Lotus Kılıç Formasyonunun aurası yaklaştı ve aniden zaman gücü dönmeye başladı. Meng Hao emin olmak için uyuyan Kan Mastifini bile çağırdı!



Mastif uyuyordu ama yıllar geçtikçe Meng Hao onun uyanacağı zamanın yaklaştığını hissediyordu!



Ji’nin yüzü düştü. Meng Hao’nun sesindeki soğukluğu ve öldürme arzusunu duyabiliyordu ve Meng Hao’nun söylediklerinin gerçek olduğundan hiç şüphesi yoktu.

Adamın zihni titredi.
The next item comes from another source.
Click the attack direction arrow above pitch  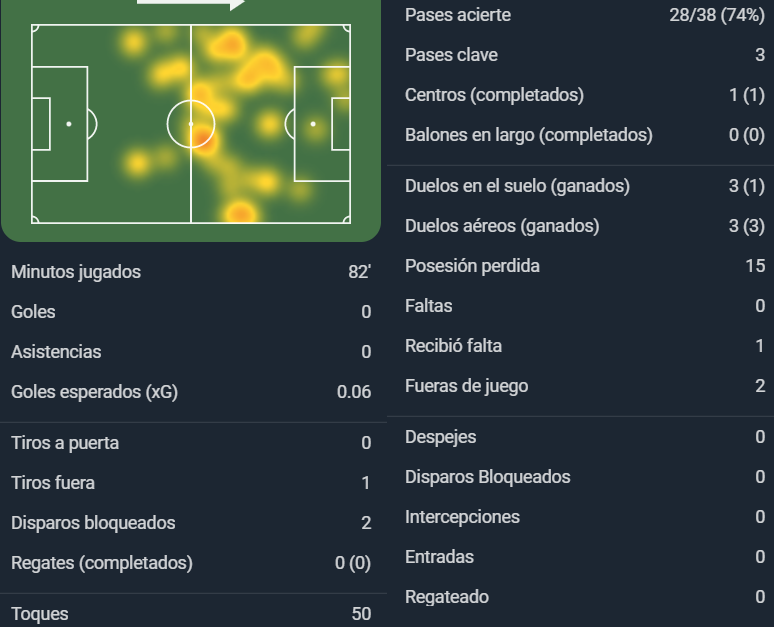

Belki çabalayamazdı ama nasıl buna boyun eğmeye istekli olabilirdi? Fakat zaman gücü yaklaştıkça yüzü titreşmeye başladı. Etrafını sıkıca sarmış olan üç flamalı bayrak nefes almasını zorlaştırıyordu. En sonunda mastifin Ruh Bölme gücüyle dolu aurası yaklaştı. 19. Ji Meng Hao’nun kararlılığını görebiliyordu ve aniden derin bir kriz hissiyle doldu.



Aniden Meng Hao’nun onu kesinlikle öldürme gücüne sahip olduğunu fark etti. Şu an bunu istemiyordu. 19. Ji şu an Meng Hao’ya karşı gelmenin göz açıp kapayıncaya kadar ölmesi anlamına geldiğinin farkındaydı.



Meng Hao’nun kararlılığını hissedince aniden bocalamaya başladı.



Meng Hao 19. Ji’den zorla Ruh Kanı çıkartmaya çalışırken dışarıdaki savaş artık doruk noktasına ulaşmıştı.



Yabancı Canavar üç Totemik Kutsal Antiğe rakip olamıyordu. Papağan ve Et Peltesi bile yaralıydı. Vücudu titredi ve aurası giderek zayıfladı. Fakat, yine de kükreyerek Kutsal Antiklere karşı koydu ve onu geçmelerine izin vermedi.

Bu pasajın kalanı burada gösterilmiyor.